Material supplied START
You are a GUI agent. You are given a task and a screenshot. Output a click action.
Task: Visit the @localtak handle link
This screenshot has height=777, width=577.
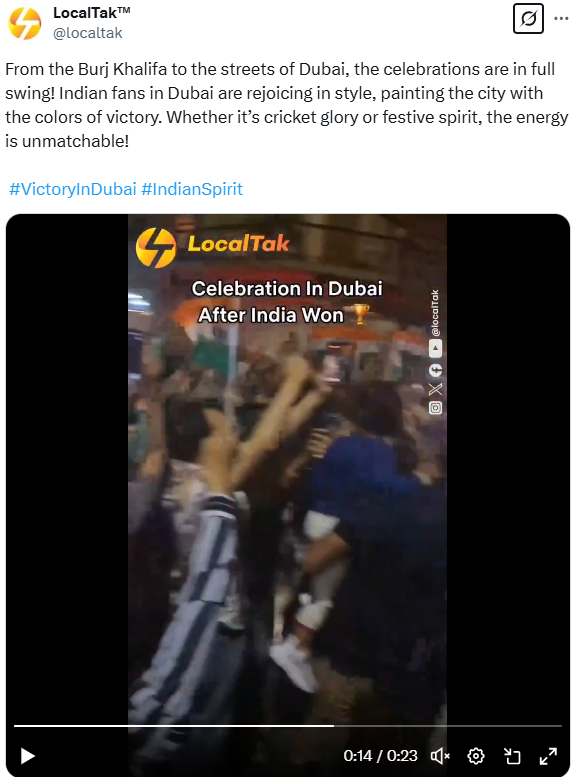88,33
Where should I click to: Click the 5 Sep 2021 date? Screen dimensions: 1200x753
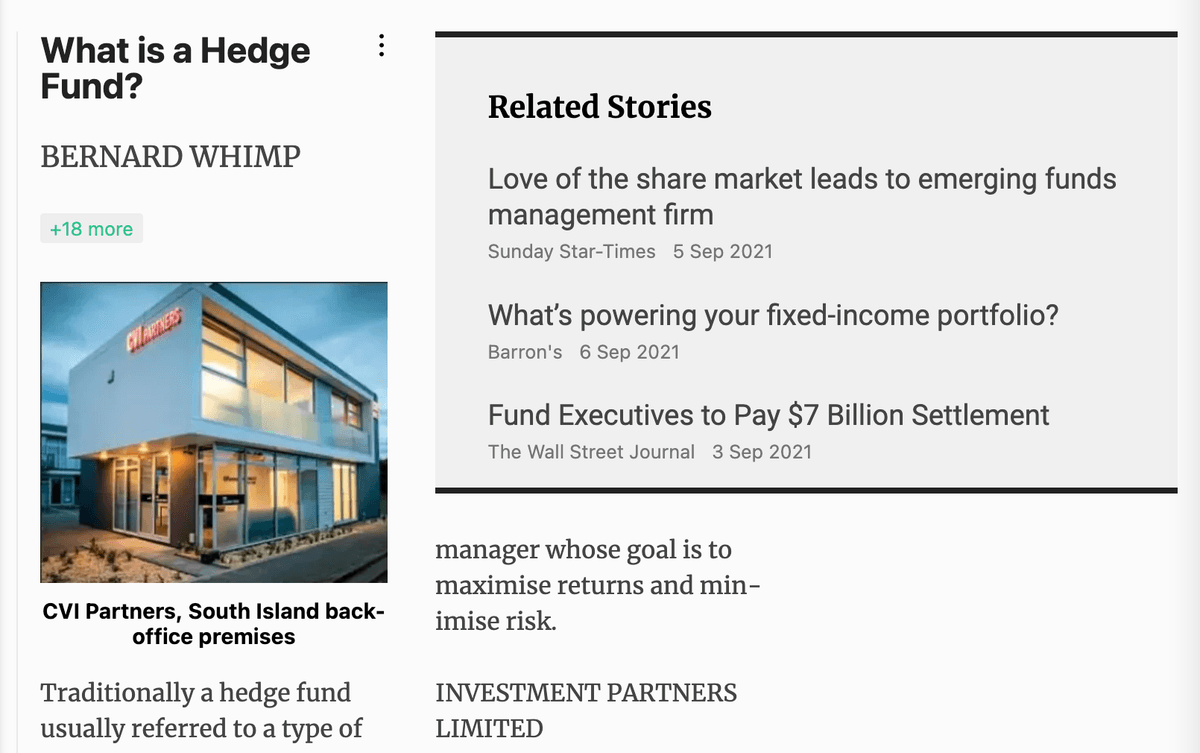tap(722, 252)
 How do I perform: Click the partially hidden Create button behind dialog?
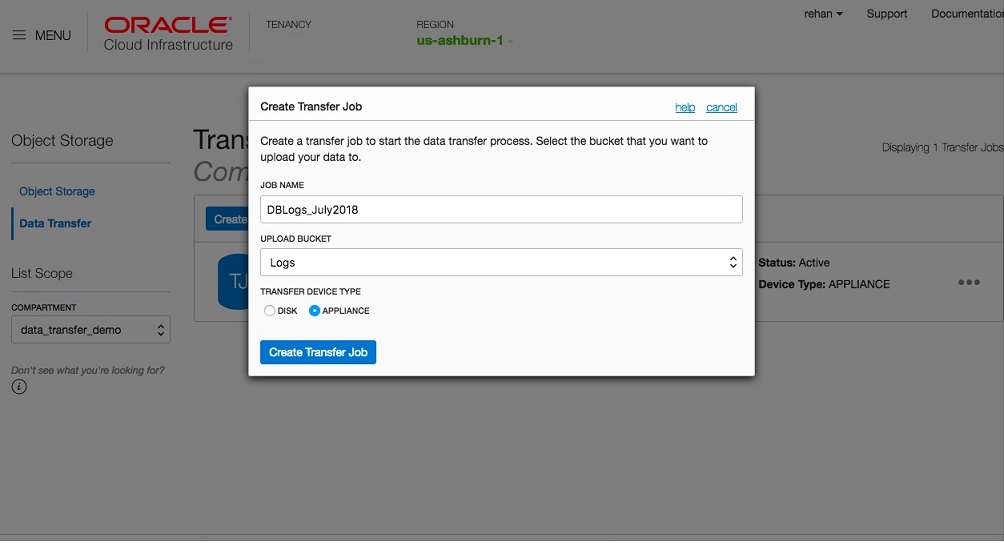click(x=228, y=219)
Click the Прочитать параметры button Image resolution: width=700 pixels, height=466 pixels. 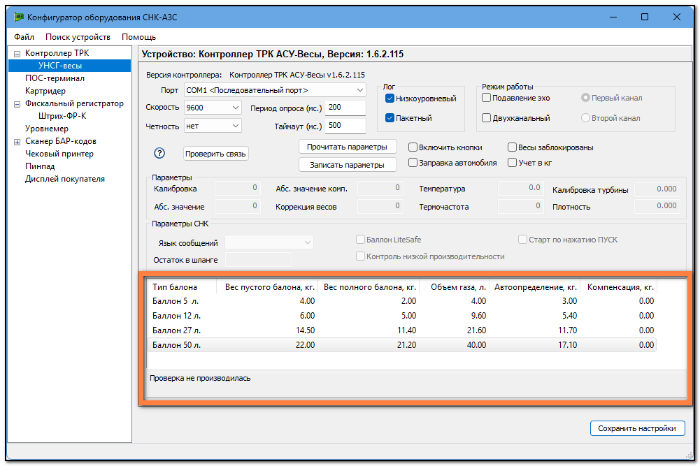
Material supplied END
• [Task to complete]: Return exactly, with no pictures, each line from the one that contains "Where should I" through the end of the entries above, both ends included.

• [Result for this task]:
Where should I click to: Click the 5 Sep 2021 date? Screen dimensions: 1200x753
tap(722, 252)
 How do I perform: Click the partially hidden Create button behind dialog?
click(x=228, y=219)
Click the Прочитать параметры button Image resolution: width=700 pixels, height=466 pixels. 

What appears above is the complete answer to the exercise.